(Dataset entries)
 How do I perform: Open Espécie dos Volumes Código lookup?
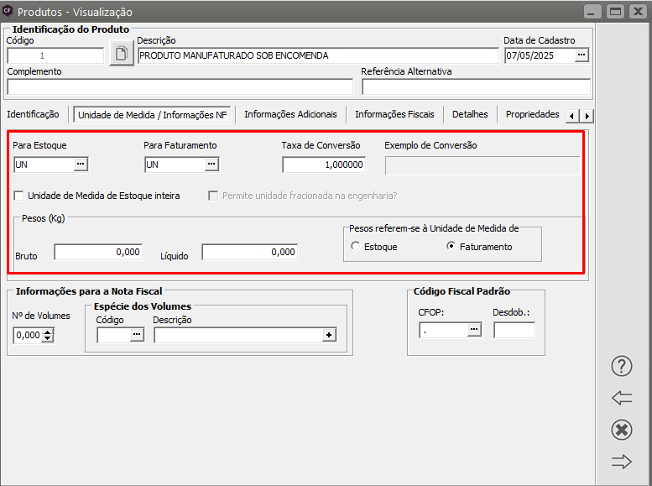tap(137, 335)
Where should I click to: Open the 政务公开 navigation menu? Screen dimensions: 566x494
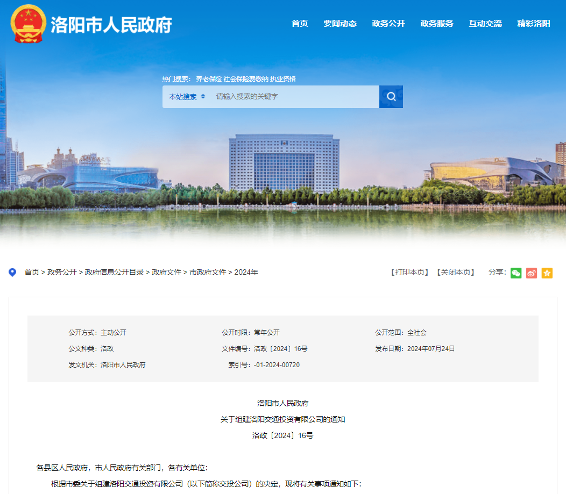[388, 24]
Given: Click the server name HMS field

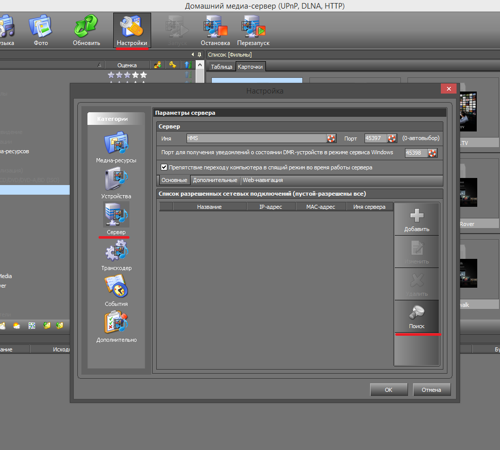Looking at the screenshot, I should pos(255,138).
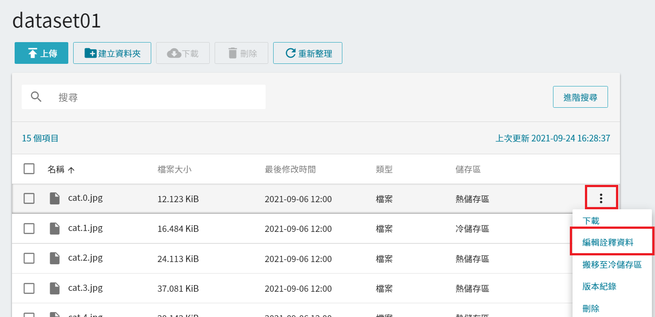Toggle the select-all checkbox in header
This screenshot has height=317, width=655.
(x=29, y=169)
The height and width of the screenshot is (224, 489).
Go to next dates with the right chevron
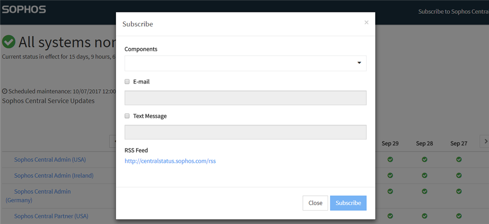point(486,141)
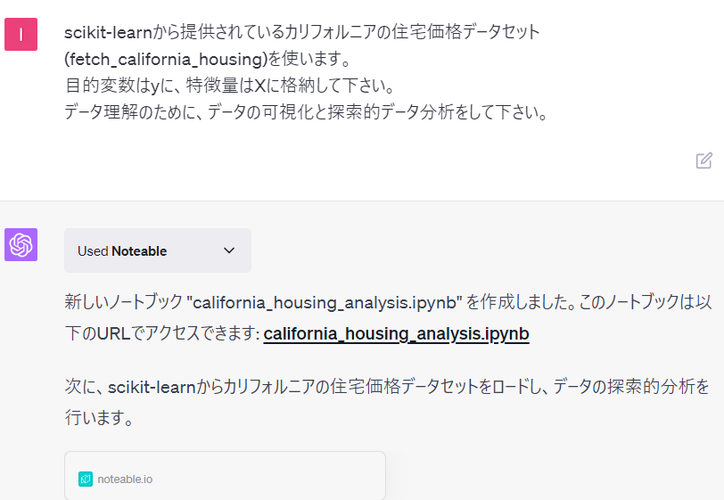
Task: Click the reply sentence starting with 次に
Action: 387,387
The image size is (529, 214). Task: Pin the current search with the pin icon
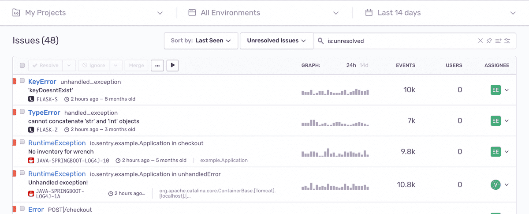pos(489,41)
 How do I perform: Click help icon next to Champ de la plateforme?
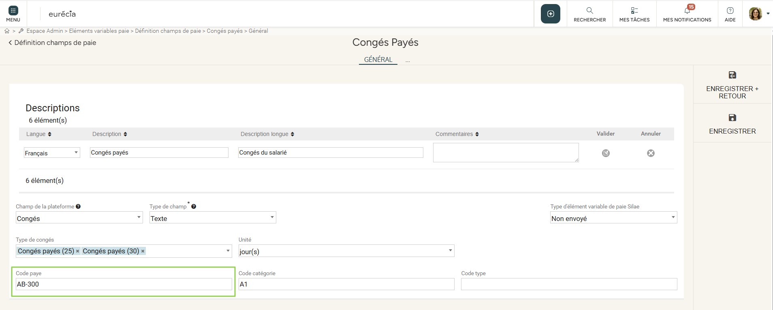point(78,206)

» EXERCISE OBJECTIVE
Your output should be the lines above from the one that contains "Given: Click the server name HMS field" through the one that contains "The height and", word for word, with pictures left out.

» SOLUTION
Given: Click the server name HMS field

Looking at the screenshot, I should pos(255,138).
Toggle the select-all checkbox in header
This screenshot has height=317, width=655.
(x=29, y=169)
The height and width of the screenshot is (224, 489).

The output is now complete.